2015/2016 Highlights

Council and staff engaged in a strategic planning exercise to identify the College’s priorities for 2015-2018. Over 400 kinesiologists and stakeholders completed an online survey to share their thoughts on what our priorities should be, and nearly 30 individual interviews were conducted. Three goals were developed to guide our work over the next three years, and the full strategic plan can be viewed here.


Several by-law changes were proposed that would allow the College to make available more information about kinesiologists to the public. After extensive consultation and discussion, Council approved the posting of the following additional information about kinesiologists to the Public Register:

  • All findings of guilt made under the Criminal Code of Canada and the Controlled Drugs and Substances Act, 1996
  • All charges made under the Criminal Code of Canada and the Controlled Drugs and Substances Act, 1996
  • Any restrictions that may limit a kinesiologist’s ability to practise (i.e. bail conditions)
  • Any findings of incapacity, incompetence or professional misconduct from another regulated profession in any jurisdiction
  • More information about a referral to discipline and the status of the hearing
  • Outcomes from the Inquiries, Complaints and Reports Committee, including:
    • When a kinesiologist is required to appear before the Committee to be cautioned (cautions-in-person)
    • If a kinesiologist is directed to complete a specified continuing education and remediation program (SCERP)

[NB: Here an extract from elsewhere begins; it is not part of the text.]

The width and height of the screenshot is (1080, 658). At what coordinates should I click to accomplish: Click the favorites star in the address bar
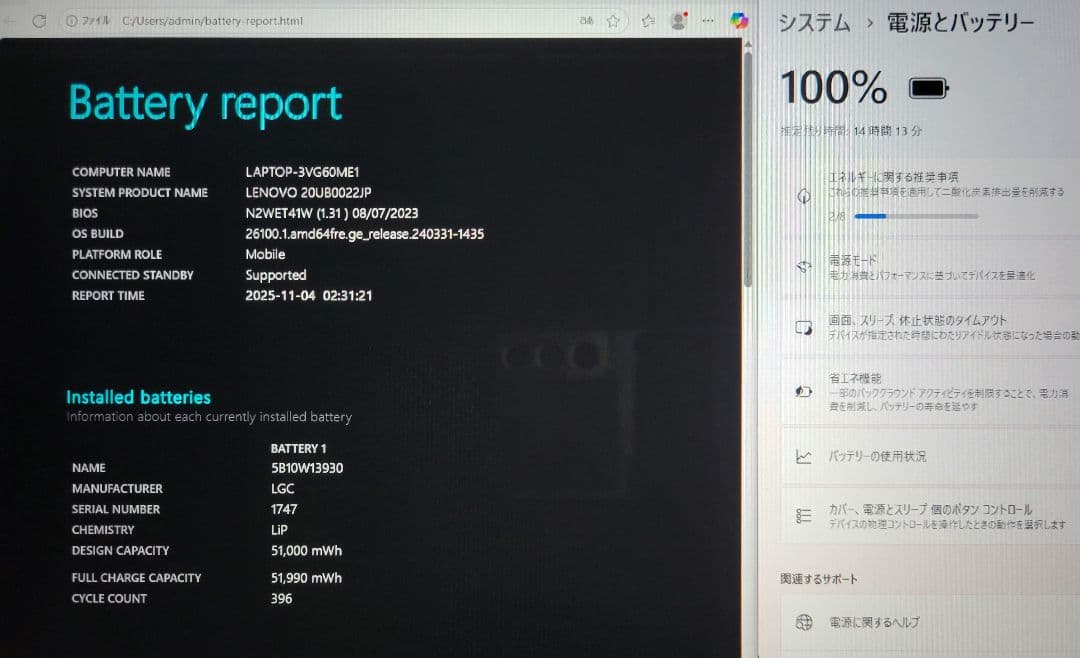(613, 20)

These by-law changes take effect in summer 2016.


The College submitted a regulation asking the Ministry of Health and Long-Term Care to exempt a kinesiologist's treatment of their spouse from the definition of sexual abuse in the Regulated Health Professions Act, 1991. Currently, kinesiologists are not permitted to treat their spouses; doing so is considered sexual abuse.


In an effort to strengthen patient/client safety and the quality of health services, the College worked with a number of other health profession regulators to explore the possibility of clinic regulation in Ontario. The working group considered potential models and sought feedback on its proposed model through a dedicated website, town halls and individual college efforts. Council reviewed a report on the working group’s findings during the consultation, and approved its submission to the Ministry of Health and Long-Term Care.


The College circulated for comment a draft Specialties Assessment Framework, which proposes how the College will address requests for authorization of a specialty title from College members. Over 100 people completed an online survey to share their thoughts on the process.


The grandparenting period ended on April 1, 2016. This special route of entry allowed experienced practitioners of kinesiology to register with the College in the 36 months following the College's proclamation, without having to write the exam.


College staff continued to advance inter-professional collaboration through participation at the Federation of Health Regulatory Colleges of Ontario (FHRCO). College staff participates on FHRCO’s Executive, Communications, and Investigations and Hearings committees. Other staff members are active participants in a quality assurance working group open to all profession regulators.